American baseball player (1921–2004)

John Louis Blatnik (March 10, 1921 – January 21, 2004) was an American professional baseball outfielder who played in Major League Baseball (MLB) from through for the Philadelphia Phillies and St. Louis Cardinals. Listed at 6 ft, 195 lb, Blatnik batted and threw right-handed.

A native of Bridgeport, Ohio, Blatnik was known as a line-drive hitter and a strong-armed outfielder. He was the regular left fielder for the 1948 Phillies. Blatnik appeared in a career-high 121 games while batting .260 with 41 extra-base hits that season, while leading all National League (NL) outfielders with nine assists. However, injuries cut short his career, and he appeared in just 28 games over the next two years. Blatnik began the 1950 campaign with the eventual NL champion Phillies "Whiz Kids," but was traded to the Cardinals for left-handed pitcher Ken Johnson on April 27 after only four games played with Philadelphia. Blatnik was sent to the minor leagues by the Cardinals after only seven more games and 23 plate appearances.

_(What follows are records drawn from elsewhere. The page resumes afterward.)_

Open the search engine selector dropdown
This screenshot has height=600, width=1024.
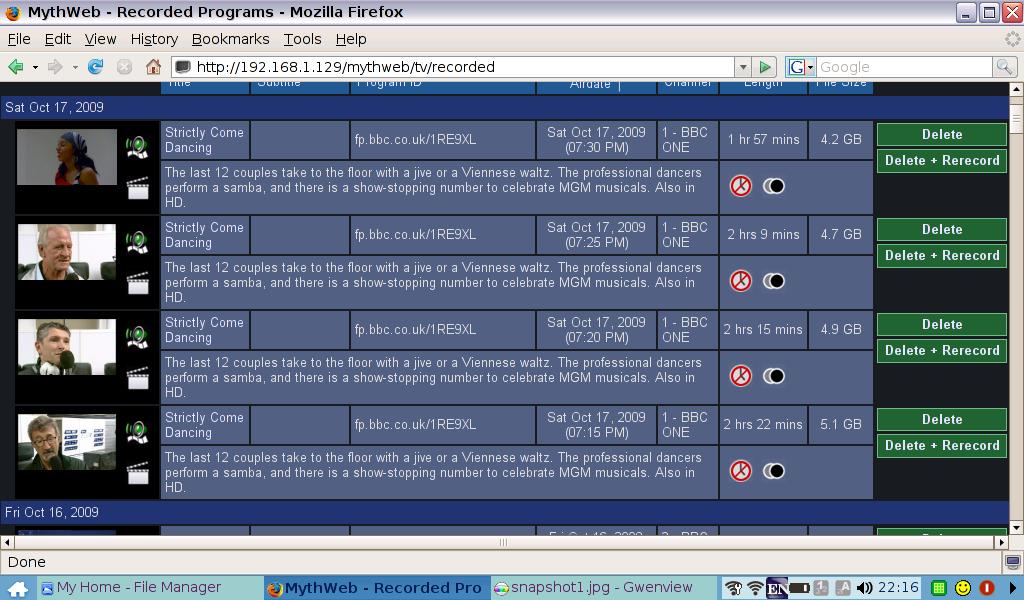click(x=800, y=67)
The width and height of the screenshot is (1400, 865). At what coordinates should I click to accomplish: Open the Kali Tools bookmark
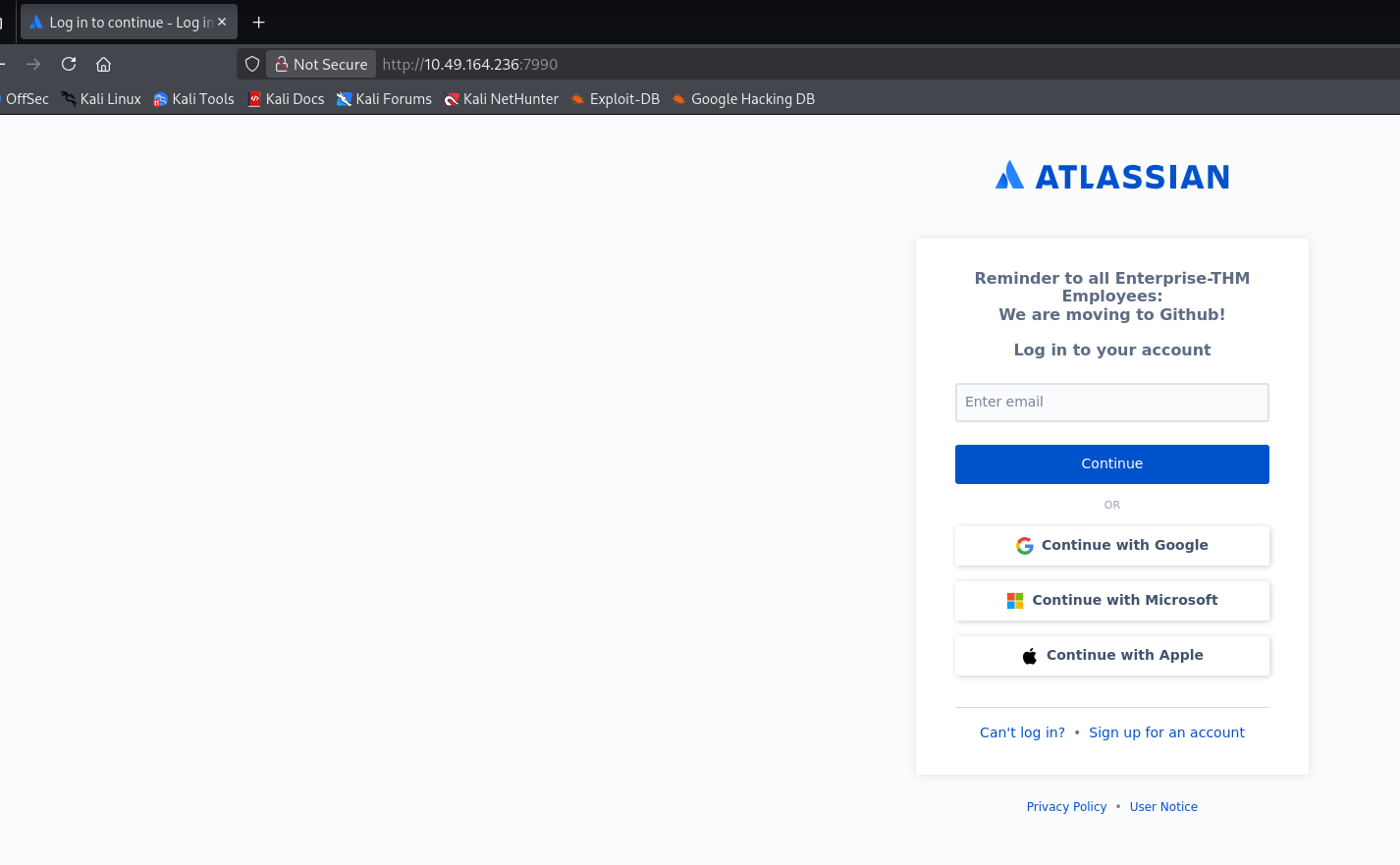point(193,99)
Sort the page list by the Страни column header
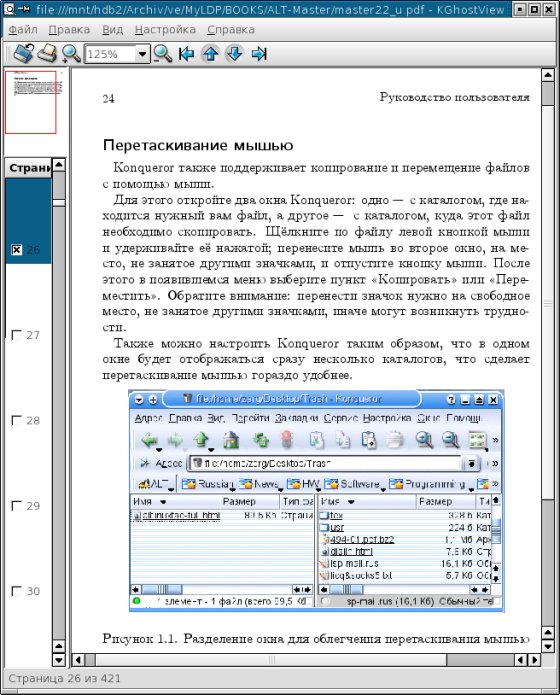The height and width of the screenshot is (695, 560). (29, 168)
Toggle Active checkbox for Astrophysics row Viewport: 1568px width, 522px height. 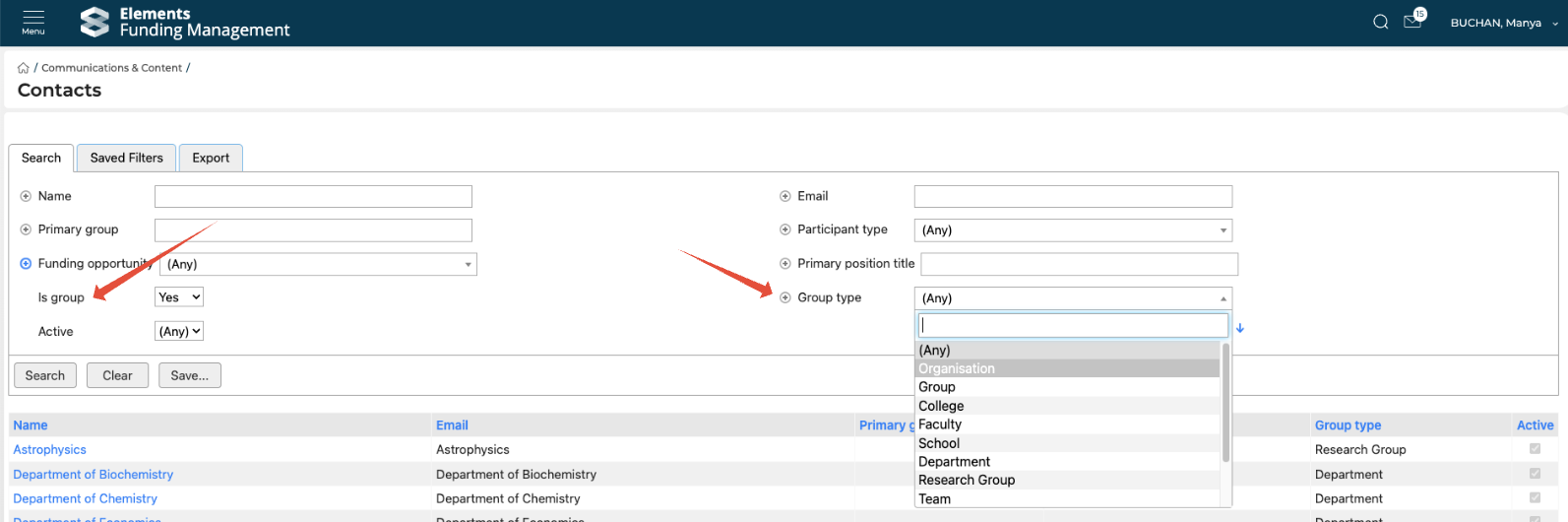1535,449
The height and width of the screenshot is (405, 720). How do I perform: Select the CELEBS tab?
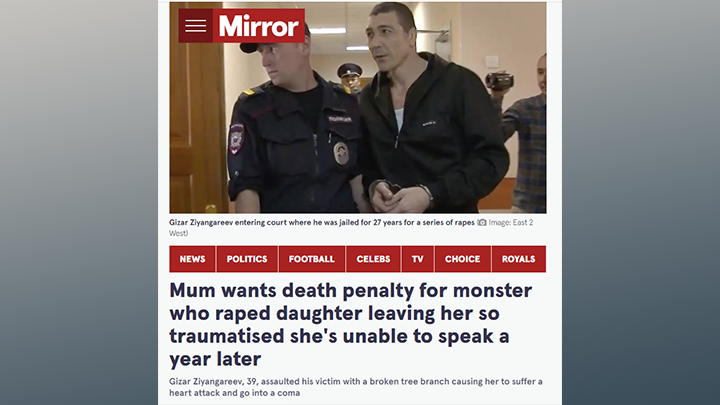pos(373,259)
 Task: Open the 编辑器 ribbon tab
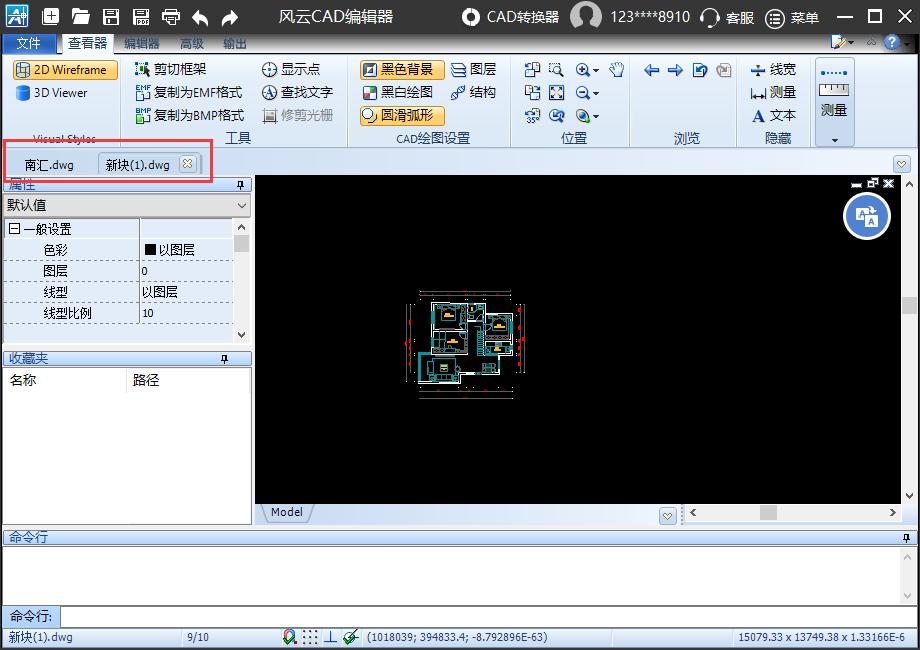click(141, 44)
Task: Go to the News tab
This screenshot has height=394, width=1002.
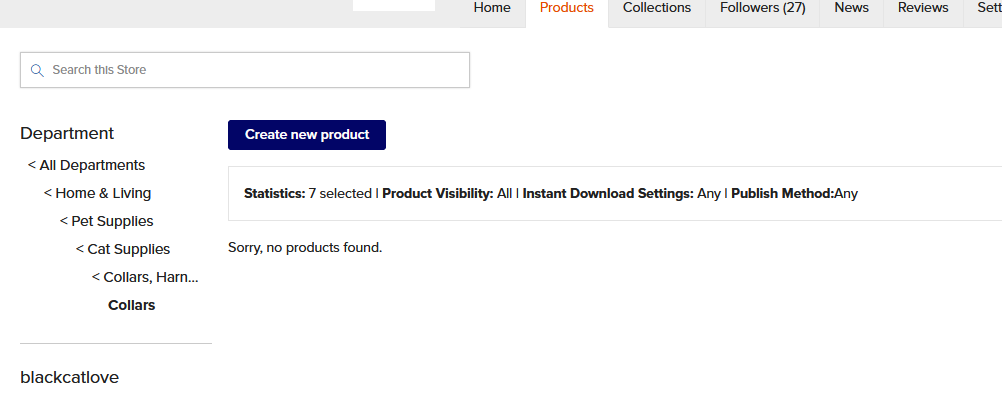Action: 851,8
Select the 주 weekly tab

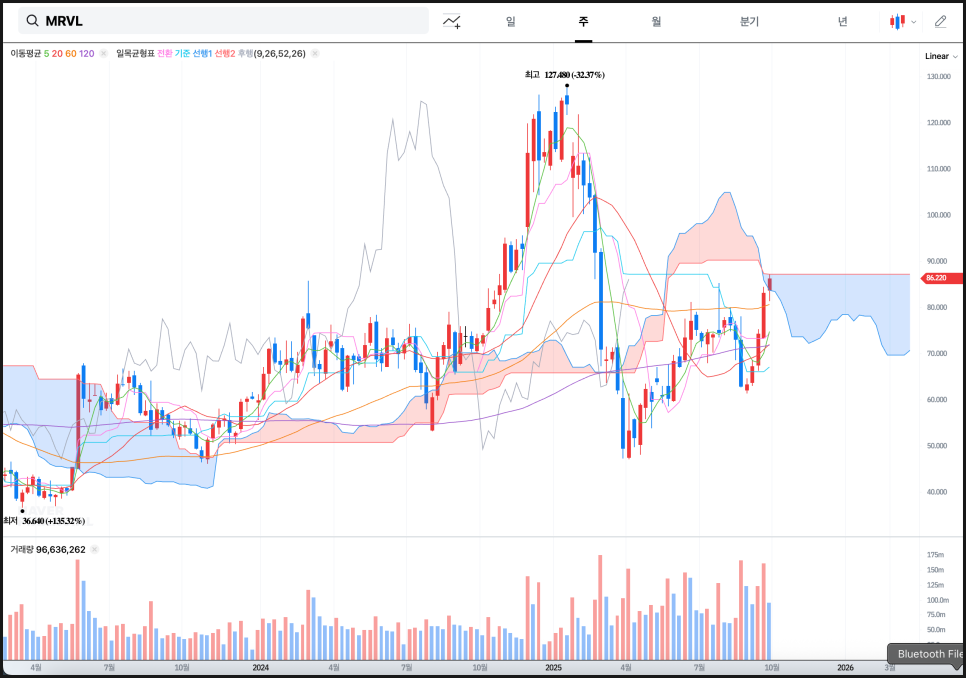[583, 21]
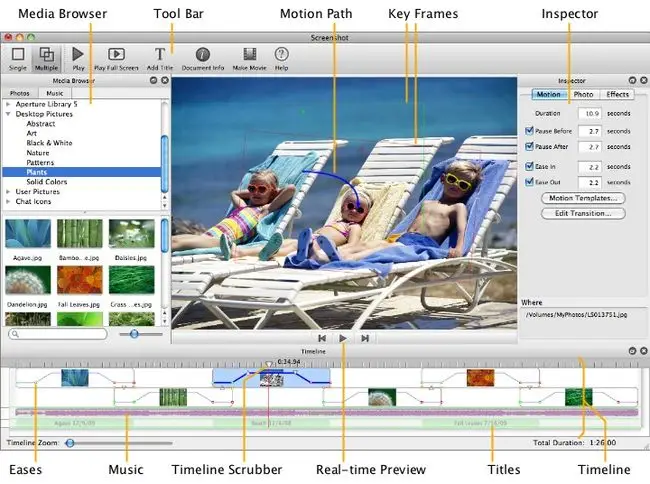Image resolution: width=650 pixels, height=484 pixels.
Task: Click the Play toolbar icon
Action: [78, 54]
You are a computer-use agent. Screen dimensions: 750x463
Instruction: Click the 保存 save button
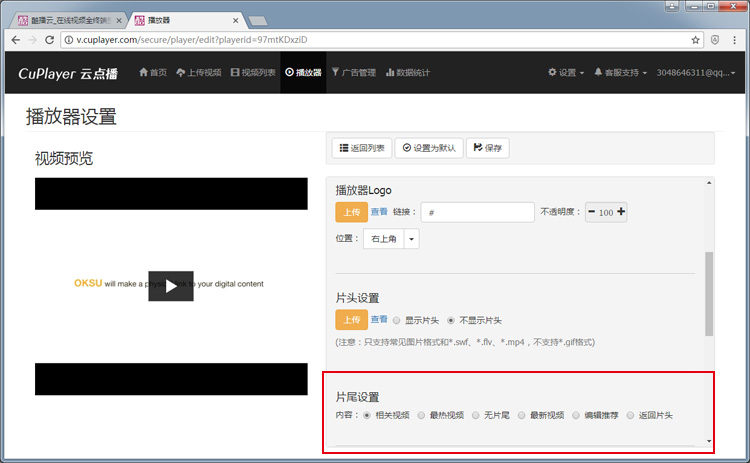[x=487, y=148]
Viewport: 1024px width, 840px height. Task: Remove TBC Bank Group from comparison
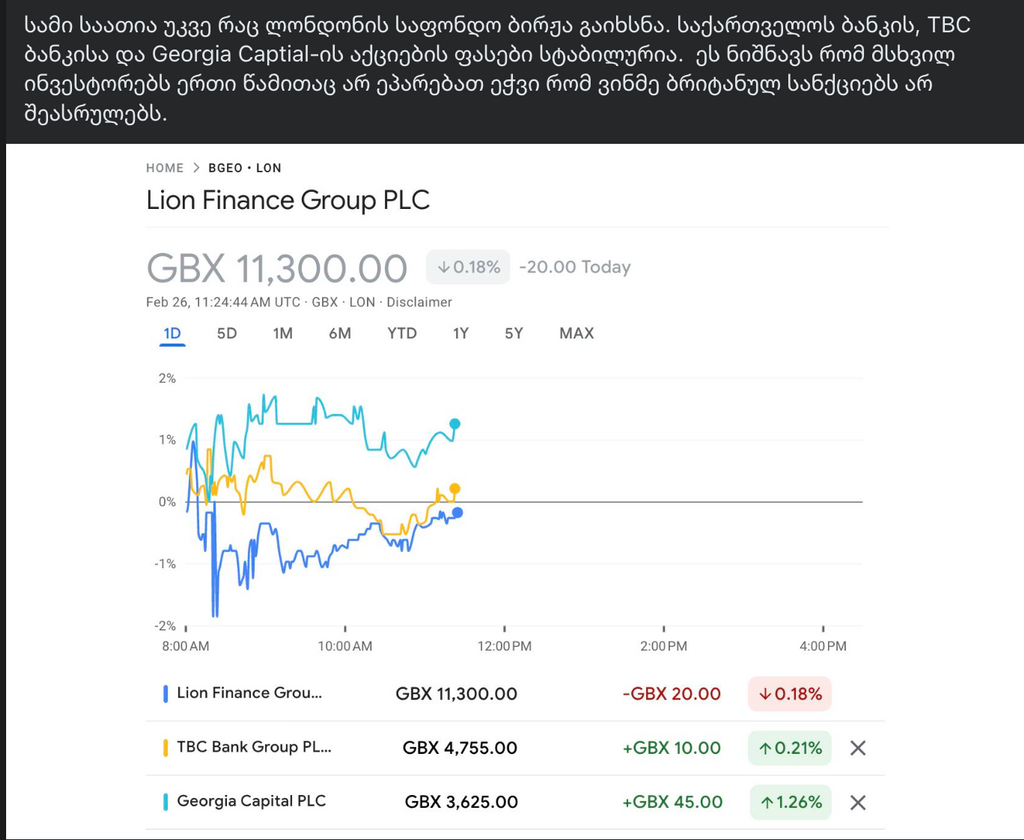[857, 748]
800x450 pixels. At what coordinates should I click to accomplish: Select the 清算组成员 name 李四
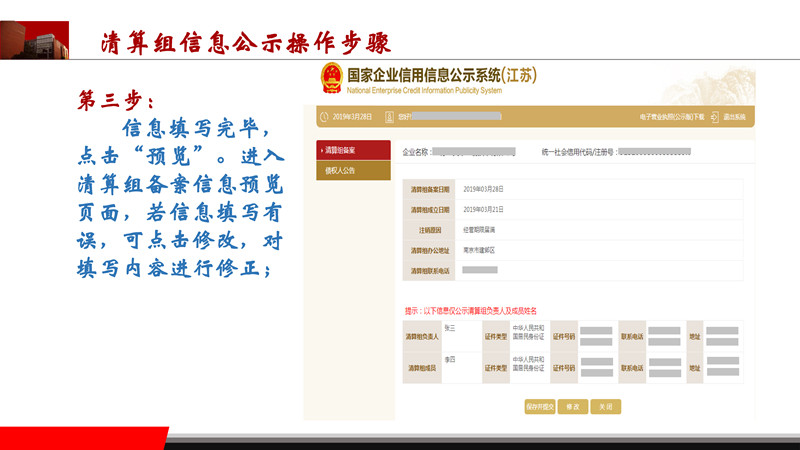click(450, 359)
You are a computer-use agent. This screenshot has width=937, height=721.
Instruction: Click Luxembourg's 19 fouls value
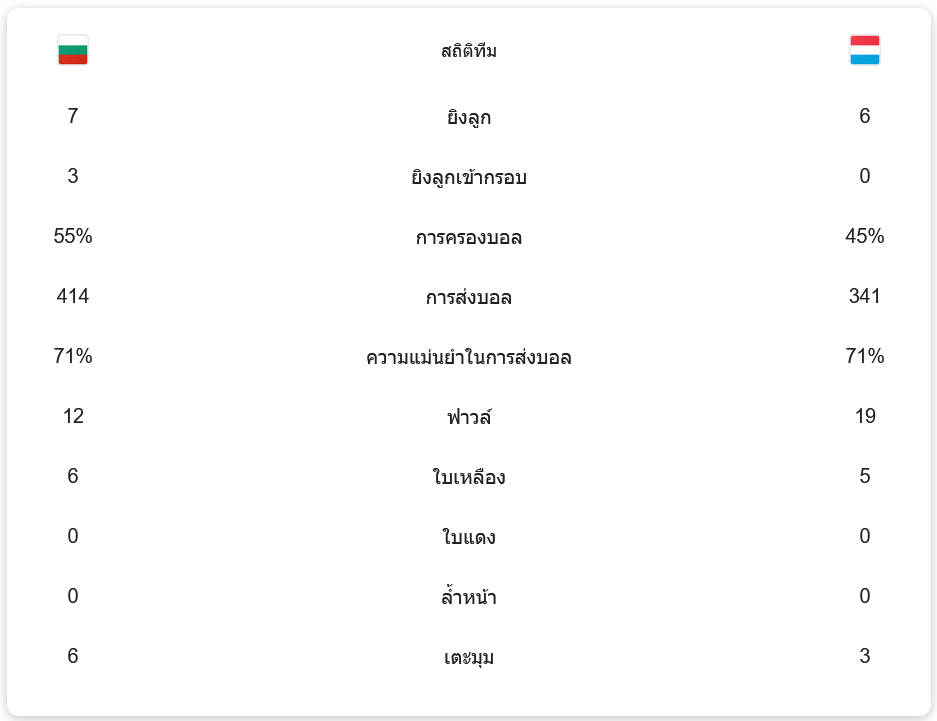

In a three-season Major League career, Blatnik was a .253 hitter, with 113 hits, six home runs and 46 runs batted in (RBI) in 138 games, including 59 runs, 27 double, eight triples, three stolen bases, and a .317 on-base percentage.

On January 21, 2004, Blatnik died in Lansing, Ohio, at the age of 82 and was buried nearby in Holly Memorial Gardens.